Cependant, malgré toutes ses réalisations, cette institution s’est avérée insuffisante pour relever le défi de la dynamisation des relations économiques Japon-Afrique. Ainsi, il y a quelques semaines, le Nikkei Asian Review indiquait que plusieurs mesures seraient adoptées par Tokyo. Parmi elles, la création d’un conseil conjoint permanent entre le gouvernement et le secteur privé japonais, ayant pour mission essentielle de promouvoir les investissements nippons sur le continent africain, et la création d’une B-TICAD. Cette nouvelle conférence permettra de réunir des responsables gouvernementaux et des hommes d’affaires africains, deux ou trois fois par an.  « Jusqu’ici, le secteur privé n’avait pas suivi. Mais, désormais, les entreprises japonaises s’intéressent sérieusement à l’Afrique » analysait Kataoka Sadaharu, spécialiste de la politique du Japon en Afrique.

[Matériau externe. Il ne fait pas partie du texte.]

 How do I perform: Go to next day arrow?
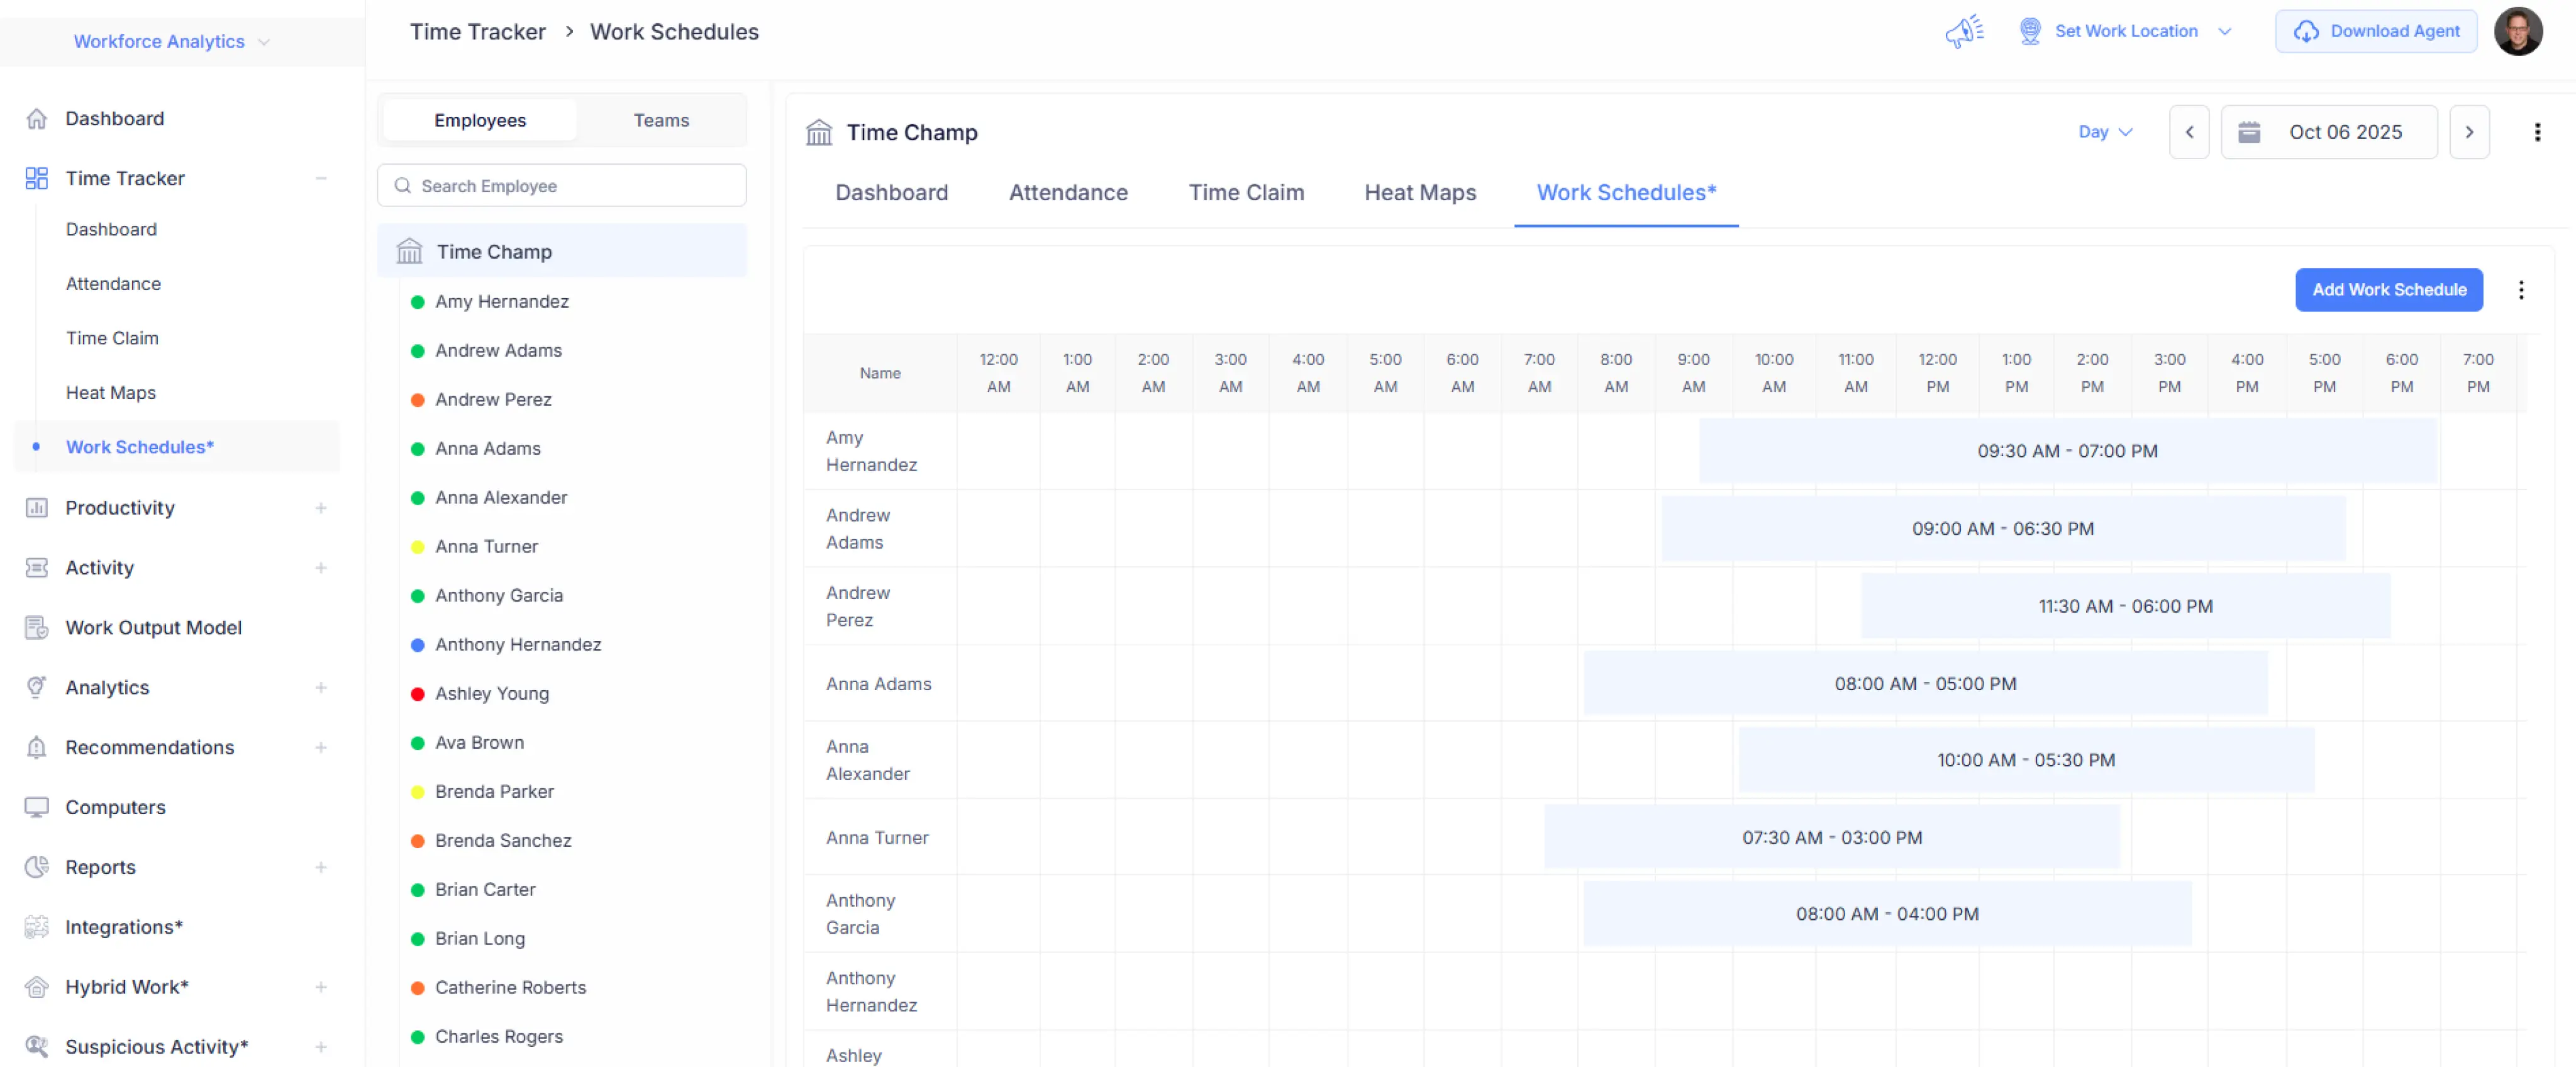point(2468,132)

Parier sur la formation locale : Avec l’Afrique, le Japon veut développer un nouveau modèle de coopération. A la marée de projets, de dons et de prêts consentis par les Chinois et les Occidentaux, aux pays africains, Tokyo veut opposer une meilleure qualité de projets. « Le Japon est à la traîne par rapport à la Chine, c’est certain », déclarait au magazine Forbes, Yun Sun, membre du Centre Stimson, aux Etats-Unis. Et d’ajouter : « Mais le Japon bénéficie d’avantages en termes de qualité de ses projets ».

Au-delà de l’aide, Tokyo veut pousser les pays africains à « s’approprier » leur développement. Pour cela, l’empire du Soleil levant applique le principe du « Kaizen » dans le développement de tous ses projets et programmes d’aide en Afrique. Développée dans les entreprises japonaises, cette méthode vise à la base, à inciter les employés à développer l’esprit d’initiative afin d’améliorer la qualité de ce qu’ils produisent.  Ce principe du « bottom-up » vise donc à faire des pays africains les seuls responsables de leur propre développement à travers de réelles stratégies de gestion. « […] nous pensons qu’il n’est pas juste de seulement donner. Nous sommes plus exigeants. Si vous êtes prêts à fournir d’importants efforts pour vous aider vous-même, alors nous vous aidons. Mais si vous vous asseyez en attendant que l’argent tombe du ciel, alors nous n’aidons pas » déclarait au Point, Yoshifumi Okamura, ambassadeur pour le Japon de la TICAD.

Cette méthode se manifeste également dans l’exécution des projets développés par le Japon en Afrique. Ces derniers mettent un accent particulier sur la formation d’une main-d’œuvre locale, ce qui tranche avec la méthode chinoise consistant à déplacer sa propre main-d’œuvre sur le continent. Sur le long terme d’ailleurs, de nombreux experts pensent que ce modèle de coopération est bien plus bénéfique pour les Etats africains que celui de la Chine. « Ils n’amènent pas avec eux leurs ouvriers. Ils prennent davantage soin de leurs employés. Ça peut faire pencher la balance » soulignait Jonathan B. Miller, du Council on International Policy.